Você está na página 1de 1

A origem do mito bíblico que foi utilizado para 'justificar' racismo

Nudez e maldição

O Antigo Testamento conta que, depois do dilúvio, Deus procurou Noé para selar
uma aliança. A destruição iria cessar e todos que saíssem da famosa arca — humanos e
animais —, iriam repovoar a Terra. Noé tinha três filhos: Jafé, Sem e Cam. Esse último
também tinha um filho, Canaã, neto do patriarca.
Depois do dilúvio, Noé virou lavrador e plantou um vinhedo. Um dia, "bebendo
do vinho, embriagou-se e achou-se nu dentro da sua tenda", narra a Bíblia. "Cam, pai de
Canaã, viu a nudez de seu pai, e contou a seus dois irmãos que estavam fora.

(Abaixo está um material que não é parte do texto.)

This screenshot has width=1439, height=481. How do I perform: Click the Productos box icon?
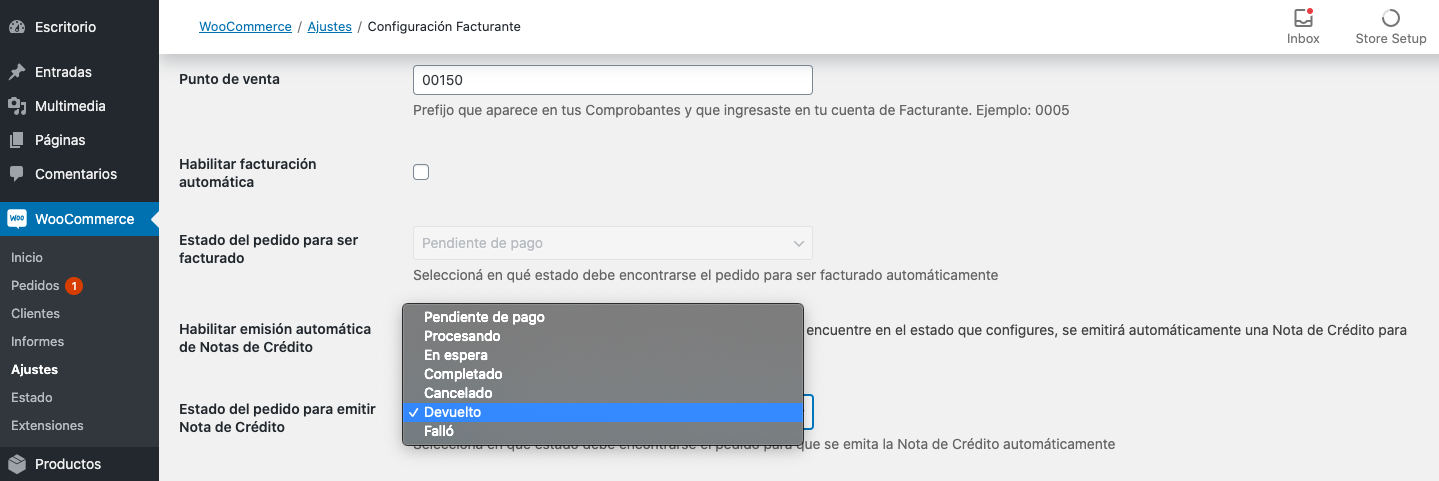point(17,464)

Então
tomaram Sem e Jafé uma capa, puseram-na sobre os seus ombros e, andando virados para
trás, cobriram a nudez de seu pai; tiveram virados os seus rostos, e não viram a nudez."

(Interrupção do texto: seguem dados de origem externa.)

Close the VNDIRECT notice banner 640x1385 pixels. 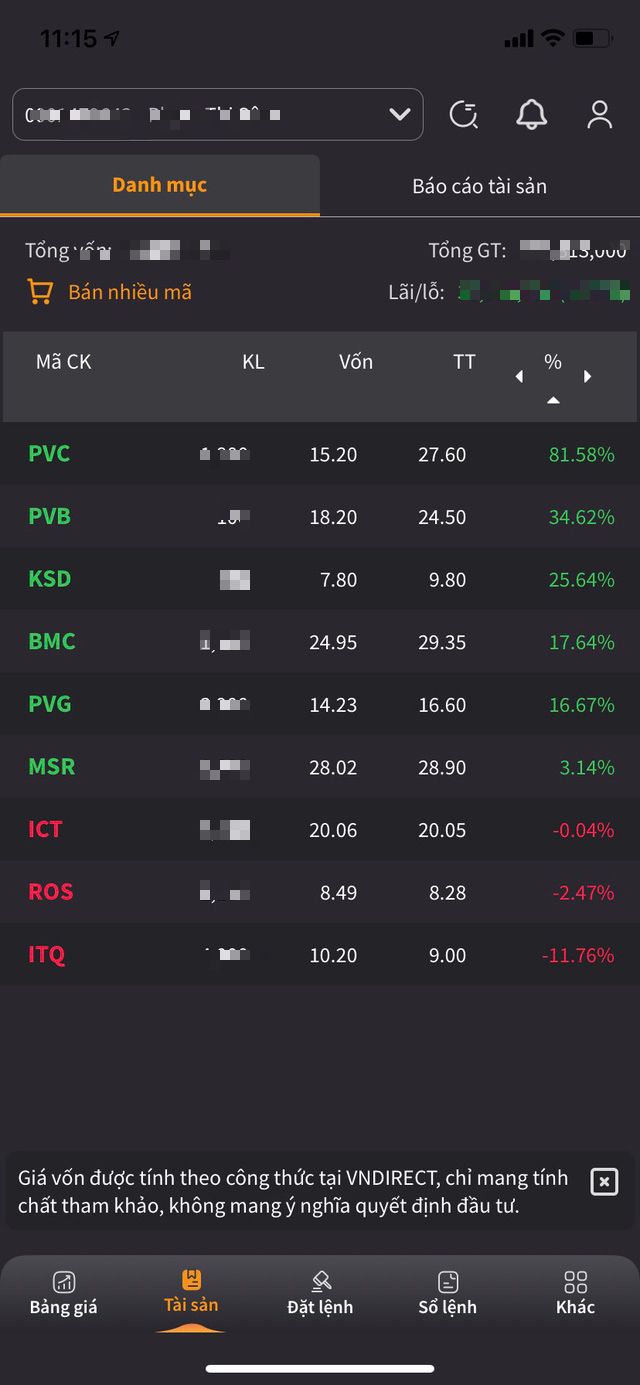tap(604, 1181)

Quando acordou, Noé ficou possesso ao descobrir que seu filho tinha visto sua nudez -
algo considerado inaceitável. Então, resolveu amaldiçoar Canaã, tornando seu neto um
servo. "Maldito seja Canaã, servo dos servos será de seus irmãos", disse Noé.
Nessa povoação, Jafé teria levado à criação dos europeus, germânicos e arianos.
Sem teria originado os povos semitas. Já povos da Ásia Oriental descenderiam de Cam.
Mas Canaã, filho de Cam amaldiçoado pelo avô, seria o pai dos etíopes, sudaneses,
ganeses e ameríndios. Ou seja, os africanos seriam descendentes de Cam e de Canaã. Para
o pastor Kenner Terra, doutor em Ciências da Religião, o mito é uma "etiologia", ou seja,
"um texto que pretende explicar a razão de certos nomes ou práticas". "Essa tradição
justificou, bem posteriormente, os conflitos entre o povo de Israel e Canaã, descendente
de Cam", explica.
Segundo texto do historiador Hiran Roedel, doutor em História pela Universidade
Federal do Rio de Janeiro (UFRJ), o destino dos três filhos de Noé e de seu neto Canaã
ajudam a explicar por que essa narrativa foi usada por europeus e por ramos do
cristianismo como justificativa para escravizar outros povos, principalmente indígenas e
africanos. "Quando as rotas das grandes navegações se estabelecem, dão-se em direção,
para efeito de comércio, das terras que, segundo a Bíblia, haviam sido povoadas pelos
descendentes de Cam, os amaldiçoados.
Nesse sentido, eram povos que poderiam e deveriam ser subjugados, segundo o
entendimento no texto sagrado", escreve Roedel. O historiador André Chevitarese,
professor do Instituto de História da UFRJ, explica que o mito de Cam foi utilizado para
pintar a África como "personificação do mal" por conta da "origem amaldiçoada de sua
população" por conta dessa interpretação do mito bíblico. "O continente passou a ser
marcado como demoníaco, amaldiçoado por Deus e formado por pessoas mergulhadas
no pecado. O uso simbólico desse mito inunda a cabeça das pessoas sem que elas se deem
conta. Essa imagem é utilizada até hoje", explica.